EXCERPT
The facility is located on a half-block of land in the Mile Square that is bounded on the north by Washington Street, the east by Alabama Street, the west by Delaware Street, and the south by Pearl Street. It is between the City-County Building and its Richard G. Lugar Plaza to the north and the present Marion County Jail I to the south.

The facility contains nineteen right-side entry/exit bus bays, with two curbside bays (one each along Alabama and Delaware streets), eleven in the middle portion of the center, and six along the north curb of Pearl Street. These bays are identified by letter, from A through H and J through T.

Upon completion, IndyGo's Customer Service Retail Center moved from 34 North Delaware Street to the 14000 sqft center. Additionally, the center includes free Wi-Fi, public restrooms, a conference room, administrative offices, a bus operator lounge, seating, real-time arrival and departure information, 19 bus bays, and 700 sqft of retail space. Of IndyGo's 31 routes, 26 routes offer transfers at the station.

==History==

After years of planning, public officials held a groundbreaking for IndyGo's downtown transit center in September 2014. The site, a surface parking lot bounded by East Washington, East Pearl, South Delaware, and South Alabama streets in downtown Indianapolis, was the public transportation corporation's first unified transit center. The project was paid for with a $13.5 million federal grant and $6.5 million from the agency's capital improvement budget.

In May 2015, construction halted after excavators unearthed archaeological finds dating to the 1800s, including building foundations. The discoveries delayed the project seven months and increased costs by $5 million, with work commencing in October 2015.

SOURCE DATA
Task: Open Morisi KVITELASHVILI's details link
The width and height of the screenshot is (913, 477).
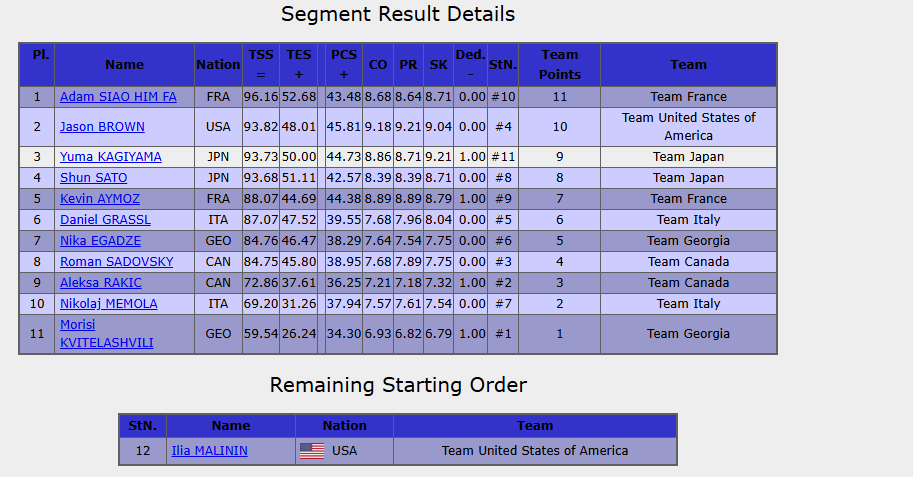Action: pos(109,334)
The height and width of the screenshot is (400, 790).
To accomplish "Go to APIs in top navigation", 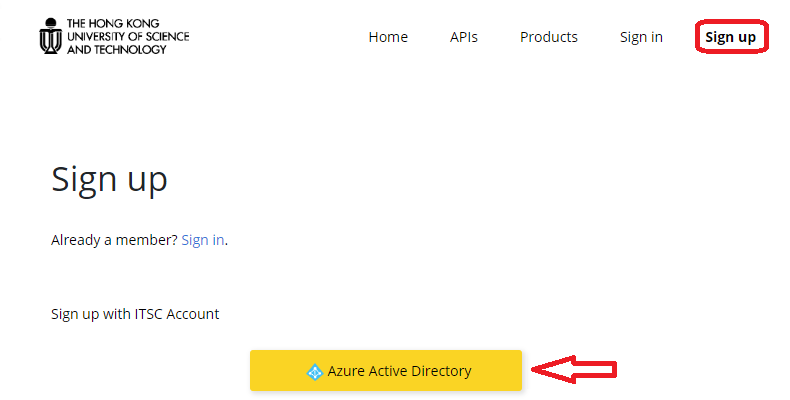I will click(x=464, y=37).
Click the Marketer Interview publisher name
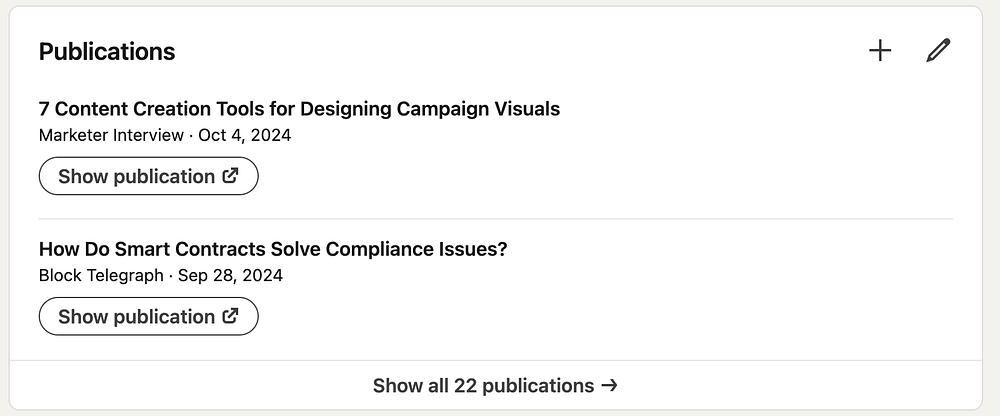This screenshot has height=416, width=1000. [111, 135]
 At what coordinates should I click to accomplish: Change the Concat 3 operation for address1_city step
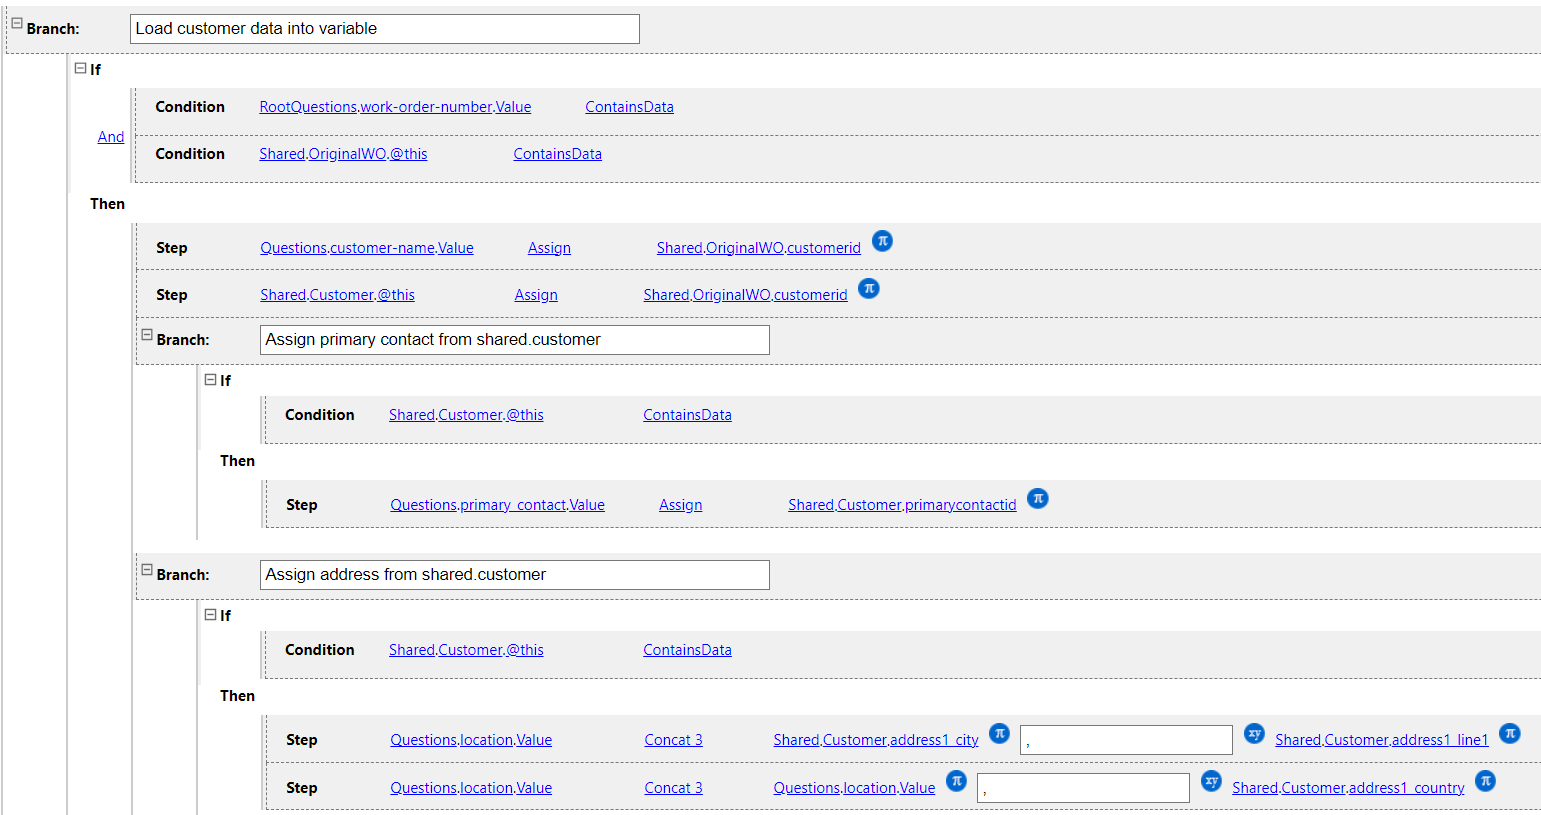coord(673,740)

WHAT YOU WILL DO
(1) According to the IndyGo transit center text, how large was the federal grant that helped pay for the project?
(2) Transcribe the part of the IndyGo transit center text that opens with the words containing "The facility is" and closes with "to the south.".
(3) Write the next part of the IndyGo transit center text, picking up after its last sentence.

PER-TASK ANSWERS
(1) $13.5 million

(2)
The facility is located on a half-block of land in the Mile Square that is bounded on the north by Washington Street, the east by Alabama Street, the west by Delaware Street, and the south by Pearl Street. It is between the City-County Building and its Richard G. Lugar Plaza to the north and the present Marion County Jail I to the south.

(3)
In April 2016, the Indianapolis City-County Council passed a special resolution formally naming the transit center for Julia Carson, former U.S. Representative for Indiana's 7th congressional district from 1997 until her death in 2007. During her tenure in Congress, Carson helped secure federal funding for the $26.5 million transit center.

A ribbon-cutting ceremony was held on June 21, 2016, with formal bus service beginning on June 26, 2016. Several bays were closed and reconfigured in 2024 for the Purple Line, the second bus rapid transit line operated by IndyGo.

Since its completion, the transit center has received accolades for its contemporary design and environmental-sustainability components. The Indy Chamber recognized the project at its 40th Monumental Awards on October 19, 2017. IndyGo's design team, including AECOM, Axis Architecture + Interiors, Guidon Design, Rundell Ernstberger Associates (REA), and Loftus Engineering, Inc., received the Honor in Architecture, Achievement in Engineering, and Honor in Landscape Architecture awards. The transit center is Leadership in Energy and Environmental Design (LEED) Gold certified.